▶ Document text
******

In August, Walmart unveiled plans to rollout a similar voice-activated shopping via Google Express and Google Home tools for its 4,700 U.S. stores and its fulfillment network “to create customer experiences that don’t currently exist within voice shopping anywhere else,” including choosing to pick up an order in store (often for a discount) or using voice shopping to purchase fresh groceries across the country.

These partnership on voice-activation comes roughly a year after Google Home debuted as a Connected Home product to augment Google Assistant.

“Shopping isn’t always as easy as it should be,” Sridhar Ramaswamy, SVP for Ads and Commerce, said in a blog post at the time of the Walmart deal’s announcement “When was the last time you needed to pick up something from the store but didn’t have the time to make the trip? Or you went to the store only to realize they didn’t have the brand you wanted? Wouldn’t it be nice if you could get what you want, however you want, from the stores where you already shop? We launched Google Express and shopping on the Google Assistant to do just that: make it faster and easier for you to shop your stores like Costco, Target and  Walmart.”

Okay, Google, Target shoppers are ready to talk.

******

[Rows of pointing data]
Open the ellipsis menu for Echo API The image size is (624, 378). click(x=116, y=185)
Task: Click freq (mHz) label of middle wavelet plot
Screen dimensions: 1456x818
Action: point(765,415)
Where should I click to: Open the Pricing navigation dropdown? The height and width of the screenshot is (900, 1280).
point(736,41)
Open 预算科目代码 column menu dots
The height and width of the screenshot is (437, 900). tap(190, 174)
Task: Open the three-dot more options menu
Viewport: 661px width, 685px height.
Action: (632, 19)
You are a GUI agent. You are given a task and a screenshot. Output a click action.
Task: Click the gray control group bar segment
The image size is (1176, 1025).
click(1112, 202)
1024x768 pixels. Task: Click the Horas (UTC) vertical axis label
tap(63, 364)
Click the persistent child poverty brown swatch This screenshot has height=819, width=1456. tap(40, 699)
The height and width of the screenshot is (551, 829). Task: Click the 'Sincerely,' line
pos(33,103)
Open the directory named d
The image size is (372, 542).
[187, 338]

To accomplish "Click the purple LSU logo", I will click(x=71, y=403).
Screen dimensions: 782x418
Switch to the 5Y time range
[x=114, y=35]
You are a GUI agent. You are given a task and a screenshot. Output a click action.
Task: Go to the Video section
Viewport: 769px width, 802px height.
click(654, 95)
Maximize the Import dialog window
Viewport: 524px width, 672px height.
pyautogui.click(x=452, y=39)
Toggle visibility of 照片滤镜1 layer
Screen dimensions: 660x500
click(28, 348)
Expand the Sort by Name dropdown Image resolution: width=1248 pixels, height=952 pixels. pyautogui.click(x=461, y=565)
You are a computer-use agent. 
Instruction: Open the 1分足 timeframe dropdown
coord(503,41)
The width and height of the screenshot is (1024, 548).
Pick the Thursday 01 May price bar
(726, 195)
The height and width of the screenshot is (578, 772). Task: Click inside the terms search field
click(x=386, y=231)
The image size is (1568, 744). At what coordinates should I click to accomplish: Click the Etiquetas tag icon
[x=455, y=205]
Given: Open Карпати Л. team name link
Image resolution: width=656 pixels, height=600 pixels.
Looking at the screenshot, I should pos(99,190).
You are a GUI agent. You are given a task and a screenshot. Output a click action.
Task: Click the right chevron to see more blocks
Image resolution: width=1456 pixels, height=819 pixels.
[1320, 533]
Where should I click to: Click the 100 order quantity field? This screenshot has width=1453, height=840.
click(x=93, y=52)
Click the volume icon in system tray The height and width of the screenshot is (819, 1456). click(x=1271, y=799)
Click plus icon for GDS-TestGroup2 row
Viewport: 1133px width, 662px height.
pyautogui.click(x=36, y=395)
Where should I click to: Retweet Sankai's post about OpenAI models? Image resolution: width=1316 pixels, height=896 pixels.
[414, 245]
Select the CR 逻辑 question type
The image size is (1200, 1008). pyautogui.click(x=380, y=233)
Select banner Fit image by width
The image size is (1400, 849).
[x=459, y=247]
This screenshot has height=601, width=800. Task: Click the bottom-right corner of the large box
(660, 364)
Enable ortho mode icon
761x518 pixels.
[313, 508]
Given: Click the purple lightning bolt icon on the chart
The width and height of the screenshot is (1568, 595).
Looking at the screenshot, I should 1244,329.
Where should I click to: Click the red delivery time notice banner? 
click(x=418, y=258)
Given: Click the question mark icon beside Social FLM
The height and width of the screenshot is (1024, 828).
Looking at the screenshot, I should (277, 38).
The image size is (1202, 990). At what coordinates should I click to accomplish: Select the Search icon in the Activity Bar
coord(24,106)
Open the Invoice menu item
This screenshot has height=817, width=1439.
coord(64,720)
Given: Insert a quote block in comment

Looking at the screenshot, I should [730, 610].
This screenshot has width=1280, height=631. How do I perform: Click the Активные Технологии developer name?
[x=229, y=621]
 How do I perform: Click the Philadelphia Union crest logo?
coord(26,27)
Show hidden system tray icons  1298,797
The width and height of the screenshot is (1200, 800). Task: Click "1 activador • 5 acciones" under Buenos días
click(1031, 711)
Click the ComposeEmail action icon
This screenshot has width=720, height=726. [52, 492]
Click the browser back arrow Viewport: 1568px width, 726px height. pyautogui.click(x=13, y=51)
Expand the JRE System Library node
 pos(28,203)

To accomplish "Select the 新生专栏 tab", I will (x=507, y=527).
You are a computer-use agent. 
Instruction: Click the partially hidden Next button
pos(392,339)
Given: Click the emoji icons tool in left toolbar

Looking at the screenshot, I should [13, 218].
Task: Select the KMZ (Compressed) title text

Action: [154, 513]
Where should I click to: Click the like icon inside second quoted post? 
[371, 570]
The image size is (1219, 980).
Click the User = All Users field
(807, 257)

******

▶ Tasks
1) In the voice shopping article, how many U.S. stores did Walmart plan to cover with its voice-activated shopping rollout?
2) Pick up the voice shopping article after its final line and continue it.

▶ Response list
1) 4,700 U.S. stores.

2)
Target’s Many Omnichannel Steps

For Target, the expanded Google partnership follows a series of steps designed to tackle one of the primary challenges facing its omnichannel strategy by rivals like Amazon. In August, for example, Target acquired transportation tech company Grand Junction to promise same-day delivery to customers to match one of key appeals of Amazon’s discount shopping subscription program, Prime.

It’s the latest salvo store brand has taken to meet consumers’ demands in the age of Amazon and e-commerce. Those demands include personalized recommendation and satisfying customers’ purchasing preferences, such as online shopping/in-store pickup.

But as Amazon has expanded its discounts and two-day shipping with its Prime membership option, and has just heralded its Instant Pickup option, retailers have turned to one advantage they still possess — at least for the moment — in relation to Amazon: proximity to their customers and known inventory, which makes it possible to offer the ultimate convenience of letting someone click “buy” and then having it brought to them within a few hours.

The Rise Of Connected Intelligence, The Knowledge Graph

In general, the adoption of voice-activation and on-demand delivery/pickup follows the wider capabilities stemming from the rise of Connected Intelligence and the Knowledge Graph, which have propelled personalized, one-to-one connections between brands and digital assistants such as Amazon’s Alexa, Apple’s Siri, Google Assistant, Microsoft’s Cortana, and Samsung’s Bixby as they enter the mainstream of consumer behavior.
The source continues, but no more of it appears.